Paolo Cognetti leert zijn vader beter kennen

PAOLO-COGNETTI; montagna.tvDe auteur in zijn geliefde omgeving; bron beeld: montagna.tv

Ik denk te weten waarom De acht bergen van de Italiaanse schrijver en documentairemaker Paolo Cognetti (1978) een succes werd. Het lukt de Italiaan in begrijpbare taal iets duidelijk te maken wat ons mensen bindt. Om te beginnen is Cognetti een goede verteller. Hij vindt de juiste woorden makkelijk en zijn taal is voor velen te volgen. Voorts is het verhaal dat hij vertelt van alle tijden en van alle plekken. Met dat laatste te beginnen: of het nu om Alpen, Dolimiti of Bergen aan Zee gaat: dat de omgeving waarin je opgroeit en je de eerste levenservaringen opdoet van belang is, wijzen veel verhalen en romans uit. Van alle tijden is ook hoe je als volwassene terugkijkt op hoe je jonge jaren je gevormd hebben en wat daarbij de rol van je ouders is geweest. Wezenlijk in het opgroeien zijn vriendschappen. Ook dat neemt Cognetti mee in zijn verhaal. Kortom, er is nogal wat waarmee je je als lezer kunt identificeren.

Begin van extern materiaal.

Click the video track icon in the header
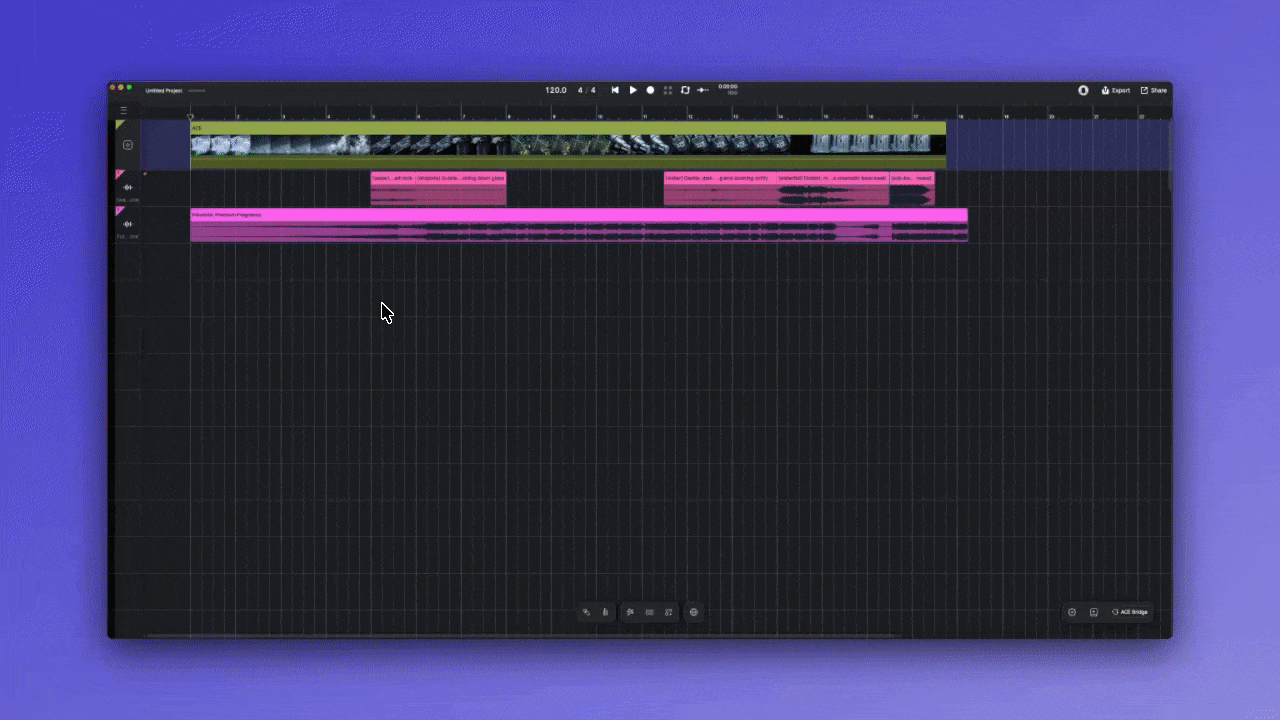 click(128, 145)
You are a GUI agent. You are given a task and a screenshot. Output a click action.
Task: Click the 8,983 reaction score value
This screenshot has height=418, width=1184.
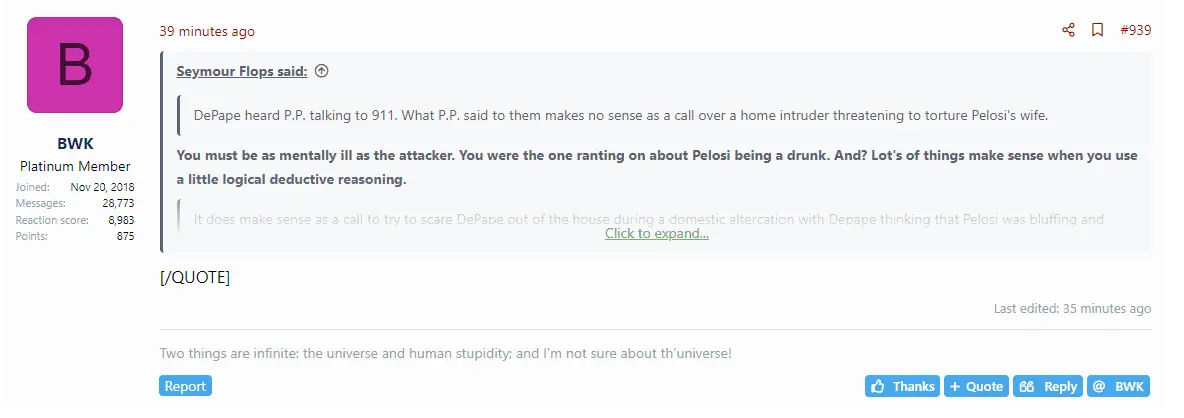(121, 219)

Dan over naar één van de belangrijke facetten van deze mooie briljant: de verhouding van de hoofdpersoon tot zijn vader. Een vader die gejaagd leeft, competatief is en erg zijn eigen gang gaat en daarbij nauwelijks omkijkt naar vrouw en zoon.

Hij was deels de man die ik kende en deels een ander, die ik ontdekte in mijn moeders brieven. Naar die ander was ik nieuwsgierig. Ik herinnerde me dat ik soms een zekere breekbaarheid bij hem had bespeurd, bepaalde momenten van ontreddering die hij dan schielijk verborg. Als ik me op een rots vooroverboog en hij me instinctief bij mijn broekriem greep. Als ik me ziek voelde op de gletsjer en hij bezorgder was dan ik. Ik dacht bij mijzelf dat die andere vader er misschien altijd was geweest, maar dat ik die nooit had opgemerkt omdat die ene zo overheersend was, en langzamerhand kreeg ik het idee dat ik in de toekomst wellicht weer eens zou moeten, of kunnen, proberen.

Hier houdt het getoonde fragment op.